(Action item)
Everything from the first line below through the line with "Given: Click the filled" is to be transcribed exactly, and nothing past it.
-*-
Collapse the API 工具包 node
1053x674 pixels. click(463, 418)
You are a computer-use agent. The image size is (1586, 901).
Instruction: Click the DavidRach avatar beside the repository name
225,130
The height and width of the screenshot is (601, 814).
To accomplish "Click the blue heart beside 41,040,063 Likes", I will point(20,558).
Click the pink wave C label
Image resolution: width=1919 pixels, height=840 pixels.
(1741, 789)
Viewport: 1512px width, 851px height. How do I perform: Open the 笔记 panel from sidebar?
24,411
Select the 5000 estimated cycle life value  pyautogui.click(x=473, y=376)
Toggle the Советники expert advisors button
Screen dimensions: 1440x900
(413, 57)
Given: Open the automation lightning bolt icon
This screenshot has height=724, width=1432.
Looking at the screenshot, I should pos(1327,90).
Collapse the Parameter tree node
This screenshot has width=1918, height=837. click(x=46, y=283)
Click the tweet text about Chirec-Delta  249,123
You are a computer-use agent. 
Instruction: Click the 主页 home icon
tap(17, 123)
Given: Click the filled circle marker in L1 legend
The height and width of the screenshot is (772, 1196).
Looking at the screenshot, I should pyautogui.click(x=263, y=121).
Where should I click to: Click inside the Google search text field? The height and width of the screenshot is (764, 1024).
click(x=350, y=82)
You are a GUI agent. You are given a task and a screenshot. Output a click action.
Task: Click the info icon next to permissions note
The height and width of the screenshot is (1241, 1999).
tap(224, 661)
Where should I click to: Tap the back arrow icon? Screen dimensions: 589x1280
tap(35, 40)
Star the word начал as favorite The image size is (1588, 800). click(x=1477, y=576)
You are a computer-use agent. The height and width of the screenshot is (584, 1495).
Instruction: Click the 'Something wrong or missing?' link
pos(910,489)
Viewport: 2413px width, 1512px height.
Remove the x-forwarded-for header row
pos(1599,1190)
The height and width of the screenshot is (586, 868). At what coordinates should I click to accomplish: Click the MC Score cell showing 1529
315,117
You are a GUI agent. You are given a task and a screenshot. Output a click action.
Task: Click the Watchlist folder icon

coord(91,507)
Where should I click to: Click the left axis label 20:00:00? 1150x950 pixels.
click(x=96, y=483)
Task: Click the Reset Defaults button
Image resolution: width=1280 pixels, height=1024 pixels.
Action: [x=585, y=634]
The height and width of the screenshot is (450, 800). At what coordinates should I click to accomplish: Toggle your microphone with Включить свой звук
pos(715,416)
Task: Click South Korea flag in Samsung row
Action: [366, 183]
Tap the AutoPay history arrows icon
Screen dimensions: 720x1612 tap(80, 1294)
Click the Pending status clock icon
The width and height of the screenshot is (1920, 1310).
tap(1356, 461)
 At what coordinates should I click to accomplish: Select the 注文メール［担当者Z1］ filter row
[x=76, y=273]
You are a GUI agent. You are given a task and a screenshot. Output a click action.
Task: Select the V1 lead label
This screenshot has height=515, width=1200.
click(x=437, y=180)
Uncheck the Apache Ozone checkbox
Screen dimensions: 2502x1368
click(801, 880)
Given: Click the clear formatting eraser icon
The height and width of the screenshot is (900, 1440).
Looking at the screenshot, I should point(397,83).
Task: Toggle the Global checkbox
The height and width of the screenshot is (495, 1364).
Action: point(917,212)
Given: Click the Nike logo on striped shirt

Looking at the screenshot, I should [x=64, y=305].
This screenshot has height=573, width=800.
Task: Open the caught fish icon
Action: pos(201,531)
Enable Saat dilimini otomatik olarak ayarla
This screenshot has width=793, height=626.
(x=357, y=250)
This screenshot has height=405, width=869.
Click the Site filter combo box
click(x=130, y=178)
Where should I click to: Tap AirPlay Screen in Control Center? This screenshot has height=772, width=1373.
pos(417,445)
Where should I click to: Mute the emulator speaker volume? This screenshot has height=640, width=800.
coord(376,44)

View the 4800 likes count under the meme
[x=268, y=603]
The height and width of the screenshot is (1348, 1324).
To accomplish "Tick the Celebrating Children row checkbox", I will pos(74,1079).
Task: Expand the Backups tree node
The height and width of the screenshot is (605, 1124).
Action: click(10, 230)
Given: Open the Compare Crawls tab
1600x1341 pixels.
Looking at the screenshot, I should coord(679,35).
-*-
(The answer)
Collapse the API 工具包 node
1053x674 pixels. click(463, 418)
You are a computer-use agent. The image size is (1586, 901).
Instruction: Click the DavidRach avatar beside the repository name
225,130
The height and width of the screenshot is (601, 814).
To accomplish "Click the blue heart beside 41,040,063 Likes", I will point(20,558).
Click the pink wave C label
Image resolution: width=1919 pixels, height=840 pixels.
(1741, 789)
Viewport: 1512px width, 851px height. How do I perform: Open the 笔记 panel from sidebar?
24,411
Select the 5000 estimated cycle life value  pyautogui.click(x=473, y=376)
Toggle the Советники expert advisors button
Screen dimensions: 1440x900
(413, 57)
Given: Open the automation lightning bolt icon
This screenshot has height=724, width=1432.
Looking at the screenshot, I should pos(1327,90).
Collapse the Parameter tree node
This screenshot has width=1918, height=837. click(x=46, y=283)
Click the tweet text about Chirec-Delta  249,123
You are a computer-use agent. 
Instruction: Click the 主页 home icon
tap(17, 123)
Given: Click the filled circle marker in L1 legend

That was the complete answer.